There have also been many issues that arose for those in the trans and non-binary community as a result of Covid-19. The LGBT Foundation stated that they had received several accounts of non-binary and trans individuals being denied already prescribed and scheduled hormone injections due to them being defined as “non-essential”. Hormone injections are defined by the World Health Organisation guidelines as essential service.
These aforementioned factors are known to lead to an elevated risk of contracting the virus
Dr Kamilla Kamaruddin stated that numerous trans patients being denied access to their hormone injections during the pandemic risks increasing their dysphoria. Furthermore, Gender Identity Clinics temporarily paused their services, with many gender-affirming surgeries being cancelled. This is very distressing for trans individuals who already have to wait as long as two and a half years for their first appointment with a Gender Identity Clinic.
Not to mention, the risk of getting Covid-19 is higher among trans and non-binary individuals as they are more probable to be disabled or living with long term health conditions. Alongside this factor, a May 2020 study revealed how 16% of LGBTQ+ individuals were not able to gain access to healthcare regarding non-Covid related conditions.
These statistics rise further within subgroups of the LGBTQ+ community – with 26% of disabled LGBTQ+ people, 18% of LGBTQ+ aged over 50, and 22% of BAME LGBTQ+ people being unable to gain access to healthcare concerning non-Covid issues.

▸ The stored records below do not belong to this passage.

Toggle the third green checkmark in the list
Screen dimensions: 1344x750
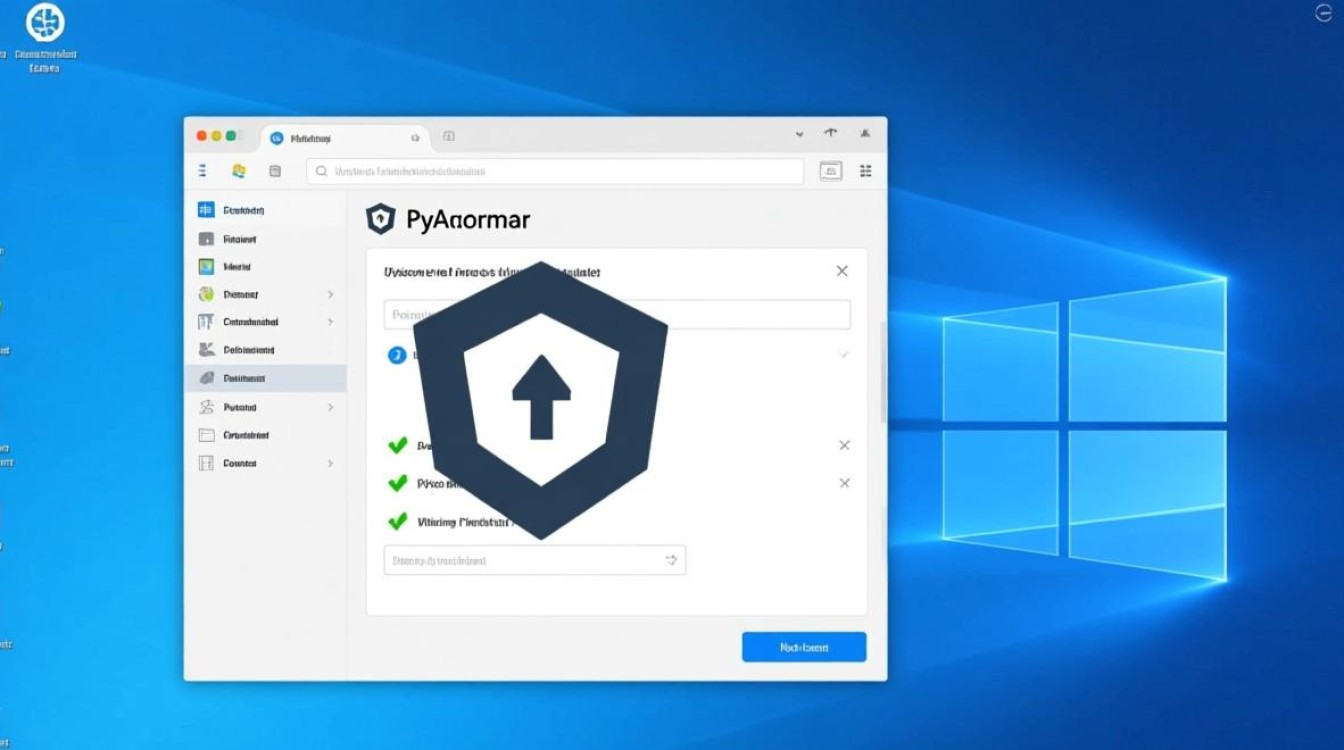click(398, 521)
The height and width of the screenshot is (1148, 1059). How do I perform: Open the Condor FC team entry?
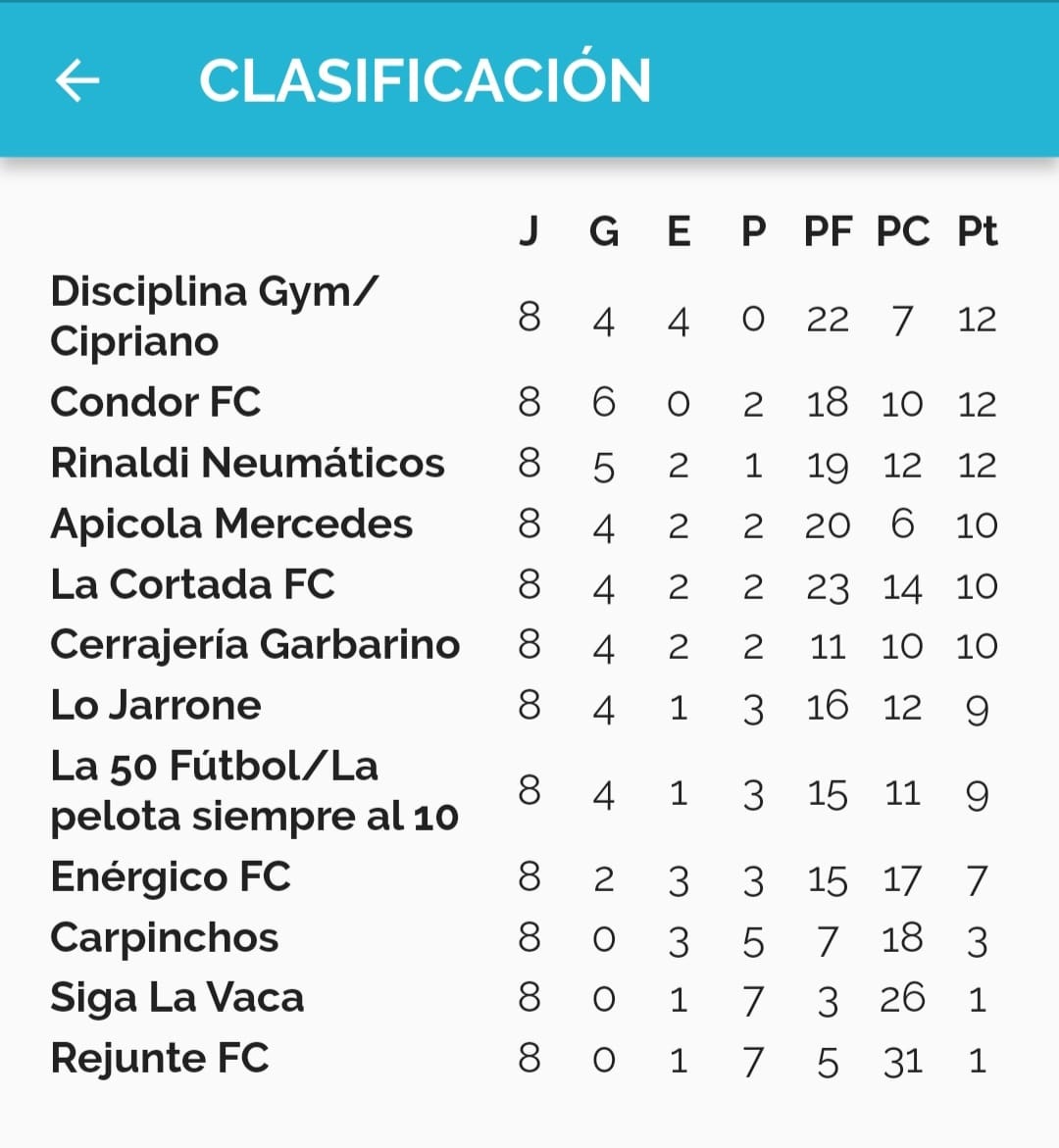[x=156, y=402]
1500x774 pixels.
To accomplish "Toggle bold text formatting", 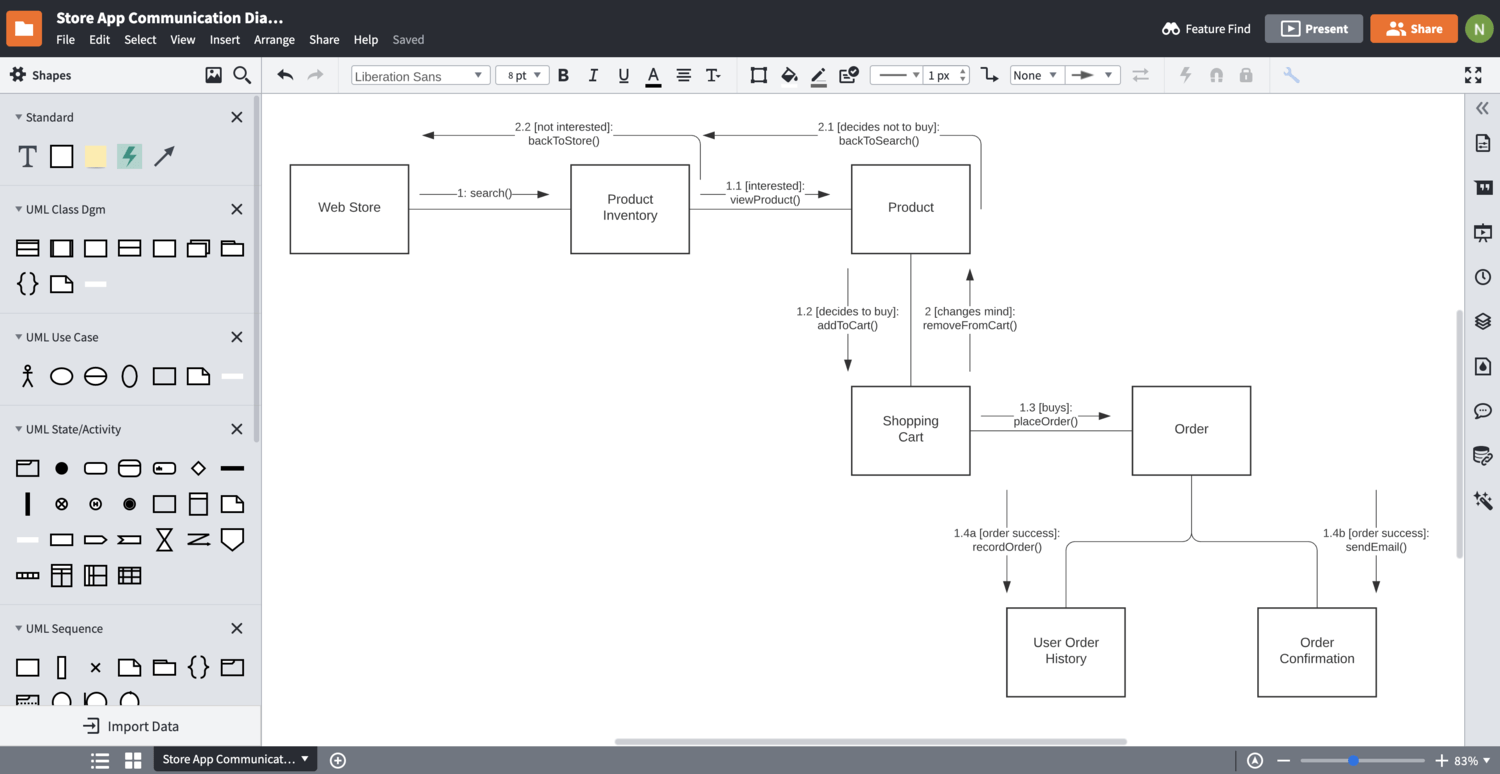I will point(563,74).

The lack of action or spotlight on how Covid-19 has affected the LGBTQ+ community is particularly alarming. The community is overrepresented in figures concerning low income, unemployment, sex work, mental and physical health issues, housing issues, stigma and discrimination. All of these aforementioned factors are known to lead to an elevated risk of contracting the virus – demonstrating how LGBTQ+ discrimination can lead to disadvantages in life for those affected.